American columnist and social worker

Darcy Sterling (born Darcy Smith, September 16, 1969) is an American clinical social worker, relationship expert and television personality. She co-owns the New York City-based group practice Alternatives Counseling. Sterling is the host and relationship expert on the E! network series Famously Single, and the former Global Ambassador for the dating app,Tinder. One of the most widely quoted relationship therapists in the country, Sterling frequently contributes expert advise to national outlets including Forbes, Cosmopolitan, Condé Nast, HuffPost, and many more publications.

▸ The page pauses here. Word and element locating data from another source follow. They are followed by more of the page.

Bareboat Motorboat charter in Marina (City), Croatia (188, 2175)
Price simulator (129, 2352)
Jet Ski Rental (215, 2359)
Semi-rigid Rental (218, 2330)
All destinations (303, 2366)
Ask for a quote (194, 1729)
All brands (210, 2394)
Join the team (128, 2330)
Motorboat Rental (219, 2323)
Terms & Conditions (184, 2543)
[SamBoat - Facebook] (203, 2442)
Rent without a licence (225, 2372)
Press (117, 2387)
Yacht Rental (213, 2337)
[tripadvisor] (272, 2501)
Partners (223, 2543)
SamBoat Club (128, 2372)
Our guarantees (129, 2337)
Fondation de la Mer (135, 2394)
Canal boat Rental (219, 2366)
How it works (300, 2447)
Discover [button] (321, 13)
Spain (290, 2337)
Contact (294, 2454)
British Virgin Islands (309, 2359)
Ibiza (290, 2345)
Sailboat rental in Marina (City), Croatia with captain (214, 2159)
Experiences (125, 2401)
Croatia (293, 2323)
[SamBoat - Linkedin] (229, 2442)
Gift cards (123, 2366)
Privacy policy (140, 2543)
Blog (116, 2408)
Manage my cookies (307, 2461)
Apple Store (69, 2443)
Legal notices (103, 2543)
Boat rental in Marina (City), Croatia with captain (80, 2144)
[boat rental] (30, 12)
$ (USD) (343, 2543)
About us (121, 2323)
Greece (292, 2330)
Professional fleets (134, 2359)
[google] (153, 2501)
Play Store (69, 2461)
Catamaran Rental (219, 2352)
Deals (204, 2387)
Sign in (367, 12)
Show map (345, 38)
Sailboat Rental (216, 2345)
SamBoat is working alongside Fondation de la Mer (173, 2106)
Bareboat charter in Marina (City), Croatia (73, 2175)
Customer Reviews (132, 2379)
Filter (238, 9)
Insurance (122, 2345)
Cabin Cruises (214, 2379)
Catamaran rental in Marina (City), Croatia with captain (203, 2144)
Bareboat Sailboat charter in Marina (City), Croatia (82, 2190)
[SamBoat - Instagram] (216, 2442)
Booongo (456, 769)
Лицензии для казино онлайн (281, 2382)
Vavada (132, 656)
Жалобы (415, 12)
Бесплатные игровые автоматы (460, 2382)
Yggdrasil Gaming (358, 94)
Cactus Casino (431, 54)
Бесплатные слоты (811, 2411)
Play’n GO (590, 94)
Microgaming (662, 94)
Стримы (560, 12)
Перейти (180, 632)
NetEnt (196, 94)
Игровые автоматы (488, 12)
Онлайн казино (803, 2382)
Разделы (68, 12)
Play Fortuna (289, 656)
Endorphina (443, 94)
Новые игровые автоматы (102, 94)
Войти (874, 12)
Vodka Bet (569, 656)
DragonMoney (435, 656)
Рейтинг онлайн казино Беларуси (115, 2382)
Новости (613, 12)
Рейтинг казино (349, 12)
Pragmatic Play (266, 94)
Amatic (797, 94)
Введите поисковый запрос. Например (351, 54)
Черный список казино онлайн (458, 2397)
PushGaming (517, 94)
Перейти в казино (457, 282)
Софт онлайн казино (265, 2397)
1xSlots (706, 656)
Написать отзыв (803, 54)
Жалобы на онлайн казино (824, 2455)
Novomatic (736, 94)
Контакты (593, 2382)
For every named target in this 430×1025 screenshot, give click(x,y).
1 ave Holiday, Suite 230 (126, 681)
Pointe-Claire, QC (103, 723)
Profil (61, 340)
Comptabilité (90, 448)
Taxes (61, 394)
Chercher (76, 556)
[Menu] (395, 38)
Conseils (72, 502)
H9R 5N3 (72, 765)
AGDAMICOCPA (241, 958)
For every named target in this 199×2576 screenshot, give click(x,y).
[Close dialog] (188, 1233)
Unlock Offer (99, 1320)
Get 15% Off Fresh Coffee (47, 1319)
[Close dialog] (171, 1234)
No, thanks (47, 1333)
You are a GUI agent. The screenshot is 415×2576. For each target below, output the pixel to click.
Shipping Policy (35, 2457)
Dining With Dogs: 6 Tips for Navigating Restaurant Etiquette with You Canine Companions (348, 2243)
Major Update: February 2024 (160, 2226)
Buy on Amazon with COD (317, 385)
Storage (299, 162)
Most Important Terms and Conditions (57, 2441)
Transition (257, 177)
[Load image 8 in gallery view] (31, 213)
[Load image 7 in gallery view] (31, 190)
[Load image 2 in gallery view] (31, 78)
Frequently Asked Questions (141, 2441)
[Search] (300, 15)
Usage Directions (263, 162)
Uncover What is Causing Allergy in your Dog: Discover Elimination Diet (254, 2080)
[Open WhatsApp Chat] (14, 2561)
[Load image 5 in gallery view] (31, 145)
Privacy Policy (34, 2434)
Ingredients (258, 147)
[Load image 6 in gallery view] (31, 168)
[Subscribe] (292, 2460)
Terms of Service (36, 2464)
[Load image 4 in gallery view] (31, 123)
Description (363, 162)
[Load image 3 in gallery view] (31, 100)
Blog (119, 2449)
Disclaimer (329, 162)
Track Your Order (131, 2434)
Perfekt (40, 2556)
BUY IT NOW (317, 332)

Sterling is a member of the LGBTQ community.

==Early life and education==
Sterling was born in Livingston, New Jersey. She graduated from Columbia University in 1996 with a master's degree in social work, and received a Ph.D. from New York University Silver School of Social Work in 2006.

==Career==

===Counseling===
Sterling began practicing as a clinical social worker in 1996. Two years later, she formed Alternatives Counseling in New Jersey. Now located in New York City, the practice specializes in teaching relationship skills to individuals and couples, with an emphasis on positive psychology and Imago relationship therapy.

===Press===
Sterling writes an advice blog, Ask Dr. Darcy, which appears on her website. It was featured in GO magazine from 2008 to 2015, and in Psychology Today starting in 2011. In 2009, she was named one of GO magazine's 100 Women We Love. Sterling has also written for The Huffington Post, and her advice has been highlighted in Woman's Day, Experience Life magazine, Bustle, People, INSIDER, Well + Good, and more. She has been interviewed on podcasts including "Works for Us with Rachel Zoe and Rodger Berman", "Workin' On It with Meghan Trainor & Ryan Trainor", "Viall Files", and Us Weekly's Bachelor Podcast - "Here For The Right Reasons".

===Television===
Sterling made her national television debut in 2011, providing expert commentary on "When Women Kill", an E! Entertainment special profiling female criminals.

She is the host and relationship expert on the E! reality television series Famously Single, which premiered on June 14, 2016, and features a cast of eight celebrities living together for a month. Sterling leads the participants in group and individual exercises designed to help them work out personal issues at the root of their romantic problems.

==Personal life==
In 2009, two months after a civil ceremony in Connecticut, Sterling married Stephanie Koncicki in Manhattan in a Jewish ceremony. Their married name, Sterling, was taken in honor of a family of Holocaust victims with no surviving members. They live in New York City.